Further market borrowing (G-Sec) has been contained. During FY04 to FY14 it went up by 4.5 times however between FY14 to FY 24 it has increased by 2.6 times. The external sector has been managed conservatively during FY14 to FY24 period, CAD (Current Account Deficit) was -4.8% in FY13 which came down to -2% in 2023. Our foreign exchange reserves at $620 bln are equivalent to 10.8 months of imports, in March 2014 it was equivalent to 7.8 months of import. Rupee today is more resilient. After the taper tantrum in 2013, it depreciated by 14.9%, however after taper 2 in 2021 it depreciated by only 0.7%.
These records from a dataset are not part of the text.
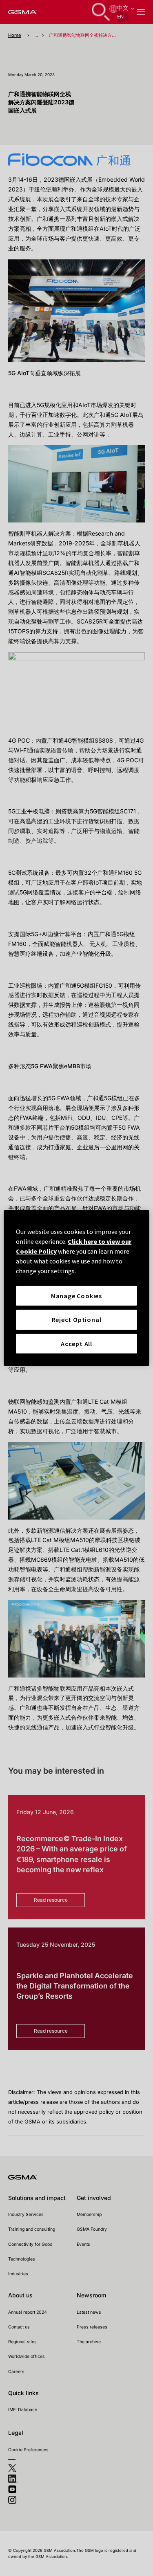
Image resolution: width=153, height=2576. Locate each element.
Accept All (76, 1344)
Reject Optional (77, 1319)
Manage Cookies (76, 1296)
Another area which is of major consequence is banking. The introduction of IBC and certain measures by RBI have improved the balance sheets of the PSU banks. The twin deficit problem which became a hindrance for industrial growth is behind us. Gross non-performing assets as a percentage of gross advances are declining significantly, in September 2023 it was down to 3.2%. The key ratios of the banking system like NIM, ROA, ROE have improved significantly between FY13-14 and FY22-23. On the whole macro stability measures are quite robust, both physical and digital infrastructure (including JAM, etc.) have improved considerably. How these are going to affect per capita income and employment are areas where greater clarity would be welcome.

Siddhartha Roy is the former Economic Advisor of the Tata Group. Currently he is the CEO of SR Associates an Economic Advisory and Strategic Consultancy enterprise.

Disclaimer: The opinions expressed in this article are the personal opinions of the author. The facts and opinions appearing in the article do not reflect the views of Indiastat and Indiastat does not assume any responsibility or liability for the same.